Вечером, перед заходом солнца, мы оставили экзотичный остров Кюрасао. Лоцман покинул борт ещё до того, как наша корма пересекла линию входных ворот.
Погода стояла тихая, и 12-узловый ход позволял надеяться на то, что через трое суток мы подойдем к Панамскому каналу. Где-то около 23.00 я пожелал третьему штурману Викторовичу Саше спокойной вахты и уже собирался спуститься в каюту. Свет из распахнутой двери радиорубки вдруг осветил часть мостика. Лицо радиста Олега Вайтекуса светилось, кажется, ещё ярче, чем электролампа. «Пётр Демьянович, радиограмма», — он протянул мне ещё не подклеенный в журнал бланк радиограммы: «С получением настоящей следовать в Буэнос-Айрес для работы в зоне Аргентины. Агент — адрес, телефон. ПРПЗ Навагин».
…Причал «DARSENA В», где мы ошвартовались, был щедро усыпан зерном пшеницы, которую подавали из портовых элеваторов на суда. «Раздолье для крыс», — сказал стармех, когда мы прогуливались с ним по причалу. И вечером огромные, чуть ли не в полметра (с хвостом) крысы появились у судна. Противокрысиные щитки на швартовых концах вроде бы предотвращали проникновение этих страшных грызунов на судно. Но опытные моряки говорят, что если крысы решили попасть на корабль (они каким-то чутьем выбирают подходящий для них), то никакие щитки, металлические или деревянные, никакие голики (веники) и другие боцманские изобретательства не помешают им это сделать. Поэтому при виде крыс на причале судовому врачу сразу следует заказывать у шипчандлера крысиный яд, то есть ту же пшеницу, только пропитанную каким-то зеленым веществом, от которого крысы чумеют, а умирать всегда выбираются на открытую палубу и, более того, даже выбрасываются за борт. Прекрасный яд, иначе бы дохлые крысы, разлагаясь в скрытых местах, заставили бы экипажи покинуть судно. От вони.
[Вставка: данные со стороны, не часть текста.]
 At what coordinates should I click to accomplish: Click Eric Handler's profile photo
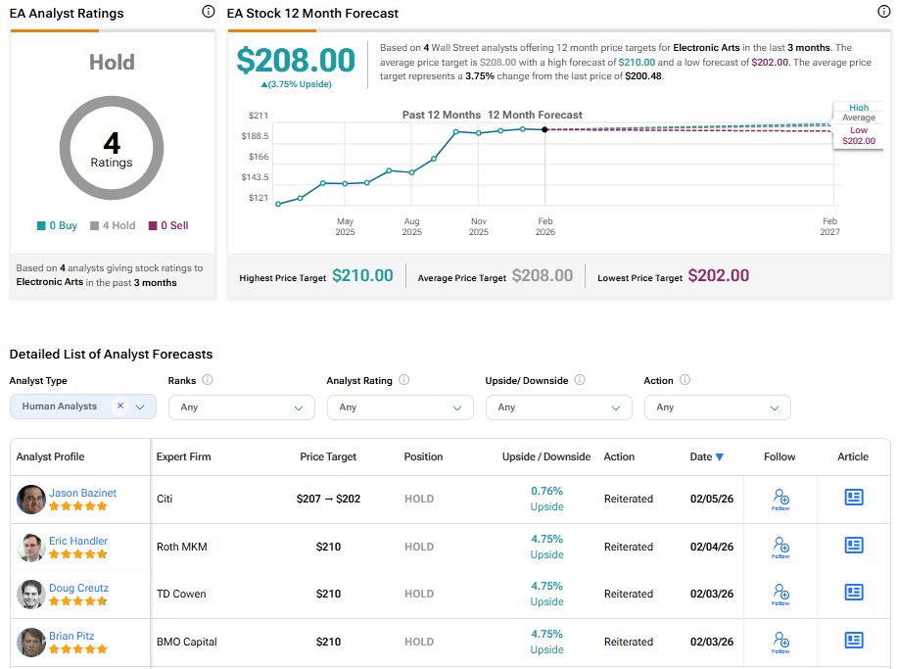(31, 548)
1987 год для Аргентины был, кажется, вторым годом, когда военная хунта позорно ушла с подмостков власти, в стране стало править гражданское правительство с президентом Альфосином. Демократизация и либерализация общества виделась в двух картинках: первая — инфляция песо достигла чудовищного уровня; курс доллара рос каждые 30 минут, и вторая — все газетные киоски вдруг заполнились порнографическими изданиями, точно так же, как это было и в Литве после провозглашения так называемой «независимости», когда чуть ли не на каждом углу Клайпеды продавались видеокассеты с порнухой. («Сейчас демократия! «Саюдис» разрешил!») При нынешнем президенте торговые отношения Аргентины с Советским Союзом стали улучшаться, и рыболовные суда, впервые после двадцатилетнего перерыва, зашли в аргентинские воды. РТМС «Ионава» был первой ласточкой, открывшей «тёплый сезон», который с каждым годом улучшался. Всё больше советских судов стало заходить в порты Аргентины для ремонта.
Мы продолжали стоять в Буэнос-Айресе, ожидая лицензии на право лова. Фирма «Bajamаr», которая подписала контракт с Соврыбфлотом и под эгидой которой мы будем работать, ежедневно повторяла: «Лицензия будет завтра. Маньяна». (Это слово «маньяна» (завтра) стало нарицательным во всех испаноязычных странах, где бюрократизм использует его, удобно отталкиваясь от конкретного дела. Маньяна, маньяна, завтра!) Но задержка с лицензией была не на совести «Bajamаr». Субсекретарь рыболовства (читай — министр) ещё не подписал контракт, так как директору института национального рыболовства, женщине, не понравились чертежи советских тралов. Но мало-помалу мы продвигались вперед. 11 мая на борт прибыла группа инспекторов морской префектуры для проверки готовности судна к плаванию. Любая подобная проверка в советском порту всегда нервозна для капитана и комсостава. Но здесь, в далекой Аргентине, инспектора не искали, к чему бы придраться, а просто и объективно проверяли основные технические средства судна и остались очень довольны всем. Мое небольшое знание испанского языка помогло мне даже заслужить похвалу: «Капитан — настоящий джентльмен». Чему я был (чего греха таить) очень рад.